Treating the wrong condition?
Unfortunately, many times the best treatment doctors can provide is based on an ill-informed guess. The symptoms could be the result of different conditions. It could be chronic TBI or PTSD or even a combination of both.
In fact, the treatments for PTSD may be harmful or, at best, not helpful in the case of TBI. The pharmacological treatments for PTSD include the serotonin reuptake inhibitors, serotonin-norepinephrine reuptake inhibitors, benzodiazepines, mood stabilizers and atypical antipsychotics5,10,11. While some evidence suggests antidepressants may be helpful for those with chronic TBI12, the prescribing of benzodiazepines to those with TBI can impede function or even be dangerous13-15. Curiously, having a diagnosis of TBI increases the likelihood a veteran will be prescribed a benzodiazepine or an antipsychotic. While 41% of Veterans with PTSD were prescribed benzodiazepines, those with both PTSD and TBI had a 67% chance of being prescribed a benzodiazepine. Similarly, antipsychotics are often prescribed for PTSD14,16-18; however, antipsychotics have been shown to impede recovery or be dangerous in clinical studies and animal models of TBI19,20. Antipsychotics were prescribed to 25% of veterans with PTSD, but 40% of those with both PTSD and TBI14.
Diagnosing TBI and PTSD
A recent pair of studies proved that brain scans could differentiate TBI from PTSD with some accuracy. In the September 2015 issue of Brain Imaging and Behavior, a paper on this question was published by a multicenter team of clinician-scientists (including myself)21. Our group examined the neuroimaging data of 196 military and veteran patients who had undergone SPECT (single-photon emission computed tomography) imaging. We found that TBI could be distinguished from PTSD using SPECT with 94% accuracy. This study was replicated by our group with a much larger sample of over 20,000 civilians and we found similar results22,23.

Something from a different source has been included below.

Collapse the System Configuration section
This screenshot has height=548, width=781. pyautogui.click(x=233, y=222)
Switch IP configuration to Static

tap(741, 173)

However, one barrier to changing the delivery of care is the perception among patients that PTSD treatments are not effective. In fact, only one-quarter to one-third of soldiers and veterans who screened positive for PTSD receive treatment24-26 . Guilt, shame, fears of medications, and lack of confidence in the therapies offered are among the reasons treatment is avoided by civilians and veterans alike24-27.
A second barrier to change is the persistent bias among physicians, particularly psychiatrists, against utilizing brain scans. Large clinical studies, such as the two described above21, 22 provide antidotes to this lingering and outdated perspective. Additionally, a third barrier to change is the default perception among physicians that there is not an effective treatment for TBI.
Seeing the light
Recent research and clinical work has begun to dismantle the third barrier. Four studies published in peer-reviewed journals in the last year show a new method using multi-Watt near-infrared light (NILT) to be effective in treating TBI5,28-30. Other new treatments for PTSD are emerging as well. For example, ketamine has proven to be a highly effective antidepressant recently31. Now, ketamine is gaining momentum as a treatment for PTSD, as well. Infrared light therapy may have benefit in PTSD and depression, as well. Our preliminary data on PTSD-related symptoms in our patients with TBI show a robust response5.
Behavioral healthcare providers, and those in the addiction treatment realm, must begin to look at TBI and PTSD differently. Indeed, even substance use disorder deserves a second look through the lens of chronic TBI or post-concussive syndrome. When we examine a patient with substance use disorder or a working diagnosis of PTSD, perhaps the first question we ask is “have you ever been hit in the head?”
Theodore A. Henderson, MD, PhD, from the Neuro-Laser Foundation, specializes in the diagnosis and treatment of complex adult, child and adolescent psychiatric cases. Board certified, Henderson earned his PhD in developmental neurobiology and has been widely published in journals of psychiatry, medicine, and nuclear medicine.